The power of public markets to contribute positively to a city’s image has long been understood as part of the long urban tradition in Europe. For centuries, local governments have established market laws and constructed special buildings and spaces that protected citizens from spoiled food, high prices, food shortages, and being cheated. Markets also have the reputation for being the place where visitors can observe the entire city in miniature, so designing a new one that comes alive rather than stays a sterile public space, is a tricky architectural challenge. The Plac Nowy competition received 24 submissions (including entries from Spain, Italy and the UK), each with a different interpretation of the brief, ranging from a system of covered market stalls radiating from the centre, to a series of clouds floating over the space. Apart from the winner, the jury awarded three honourable mentions, all of them to Krakow architects. Andrzej Wyżykowski, the chief Krakow architect and a juror, stated that the foreign architects completely missed the character of the place.
Lewicki-Łatak are already responsible for a number of prominent public spaces in Krakow, including the Princes Czartoryski Square next to the Floriańska Gate, the eerie Bohaterów Getta Square in Podgórze and the contemporary Hotel Pod Wawelem. Their vision for Plac Nowy is notable for its sparseness: the main feature is an elevated platform on the south side of the square, the roof of which will provide a viewing point for the square as well as a stage for the regular concerts that are now held on the roof of the “Okrąglak”. The market administration offices, a storage area, a public toilet and covered space for market stalls will be housed underneath the platform while steps leading up to the roof will also provide seating for pedestrians and audiences. The rest of the square is cleared to provide an open space and the worn, 90-year-old concrete surface of the square will be removed, crushed and reused in the construction. The new Plac Nowy will be engraved with images that symbolise its previous influences, such as the businesses and institutions that used to function there, councillors who served to shape its present and the legends and characters that arose in and inhabited its shadows.
Despite the fact that the Lewicki-Łatak team was advised by local art historian Barbara Zbroja, who specialises in 19th and 20th century Jewish history and the architecture of Krakow and Galicia, the Przyjazny Kazimierz local residents’ association, formed in 2007 to fight for a sustainable and inclusive future of the square, have strong reservations about the winning entry.
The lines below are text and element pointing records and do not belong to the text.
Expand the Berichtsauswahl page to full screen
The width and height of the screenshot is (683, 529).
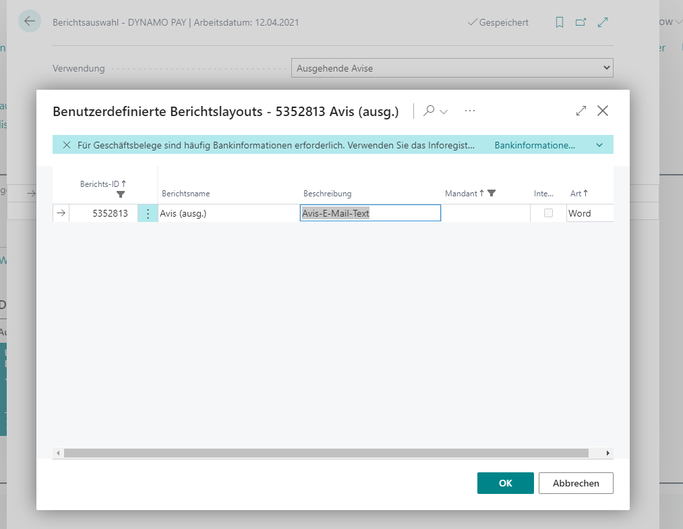(x=602, y=22)
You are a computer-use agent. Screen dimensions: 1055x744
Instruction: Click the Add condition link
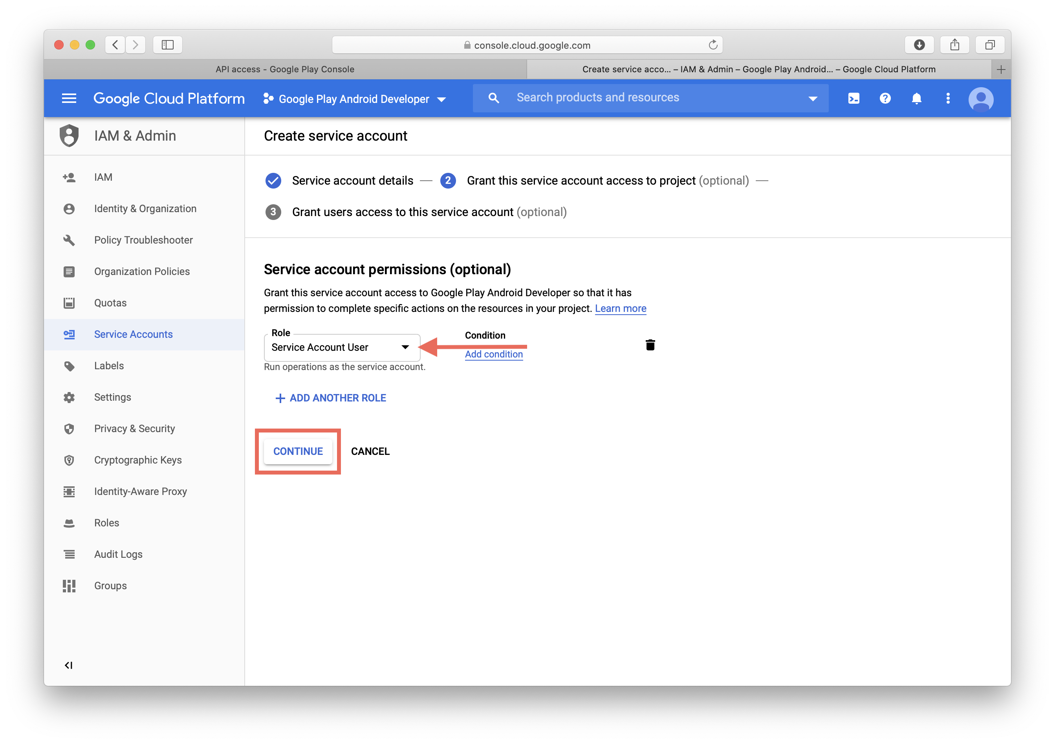click(493, 354)
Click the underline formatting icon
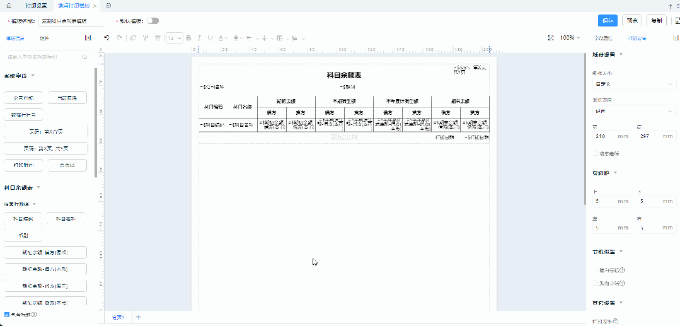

Their two most pressing concerns are that the winning visualisations show no traces of a market on the square, which they see as evidence that the primary and historic function of the square as a fresh food market is going to be further sidelined. Their second concern is that the presence of a stage and free seating will increase the nighttime noise and associated problems that they already struggle with. Lewicki-Łatak stated that these specifics still need to be worked out.
Plac Nowy, also known as the Jewish Square (Plac Żydowski), is part of the old urban landscape of the former city of Kazimierz, which was registered in the list of monuments in the 1930s and became a World Heritage Site. In the early 20th century, the wooden buildings that stood in this place were demolished to create the square we see today. The round building in the centre, known as the “Okrąglak” was built in 1900 and for years it was the ritual poultry slaughter house – you bought your live chickens, ducks or geese on the square, took them to be slaughtered (according to kosher rules if needed), then took them to the ladies who plucked them (their fee was the feathers). Since the 1990s Plac Nowy has become one of the most popular places to hang out in Kazimierz, particularly at night.